Alors ça y est, la fête est finie ? On laisse tout sur la table pour prendre ses jambes à son cou sans même débarrasser la table ? Je n’ai pas cette impression lorsque je me remémore le tableau de Pieter Claesz accroché dans les rampes du musée. Le contexte n’incite peut-être pas à l’optimisme mais mon naturel me pousse plutôt à imaginer que les convives viennent de se lever à l’arrivée d’un nouvel invité et que les agapes vont bientôt reprendre. Certes l’assiette est en déséquilibre instable et le verre est à moitié vide mais qu’importe… le vin possède la couleur un grand bourgogne et la tourte entamée semble savoureuse. Le citron apportera sa fraicheur en fin de repas avec son zeste enroulé – délicatement pelé par un couteau d’argent incrusté de pierres- qui amusera les enfants et parfumera leurs doigts dans la tiédeur d’une fin d’après-midi ensoleillée.

Je me souviens de mon passage au musée Frans Halls avec ses salles emplies de tableaux très similaires à celui de Pieter Claesz où j’ai découvert le roemer, ce verre à vin si particulier que l’on retrouve dans les natures mortes hollandaises. Cet objet me renvoie invariablement à ce joyeux voyage printanier aux Pays-Bas… J’ai hâte de le retrouver sur les cimaises du musée, comme j’ai hâte de retrouver les moments de convivialité qu’il symbolise à mes yeux. A quand la suite du festin ?
***
→ CONSIGNES:
#1 Répondez à ces questions sur le texte consacré au tableau de Pieter Claesz :
(a) À la couleur de quel vin celui du tableau est-il comparé ?
(b) Quel musée des Pays-Bas est évoqué ?
(c) En quelle saison le voyage aux Pays-Bas a-t-il eu lieu ?
#2 D'après le texte sur le tableau de Pieter Claesz, pourquoi le roemer renvoie-t-il invariablement au voyage aux Pays-Bas ?
#3 Énumérez tous les aliments et objets que le premier paragraphe du texte sur le tableau de Pieter Claesz mentionne dans sa description de la table.
Les enregistrements ci-dessous constituent un matériau distinct, indépendant du texte.

Enregistrements issus d'un jeu de données
***
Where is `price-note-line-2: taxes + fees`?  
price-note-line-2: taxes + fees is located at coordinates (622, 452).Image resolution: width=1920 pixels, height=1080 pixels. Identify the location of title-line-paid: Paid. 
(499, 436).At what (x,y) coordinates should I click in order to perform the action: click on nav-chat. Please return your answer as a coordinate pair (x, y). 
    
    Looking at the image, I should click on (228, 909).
***
→ CORRIGÉ:
#1
(a) À celle d'un grand bourgogne.
(b) Le musée Frans Halls.
(c) Au printemps.

#2 C'est au cours de ce voyage printanier, au musée Frans Halls, que ce verre à vin des natures mortes hollandaises a été découvert, dans des salles pleines de tableaux très proches de celui de Pieter Claesz.

#3 L'assiette, le verre, le vin, la tourte, le citron et le couteau d'argent.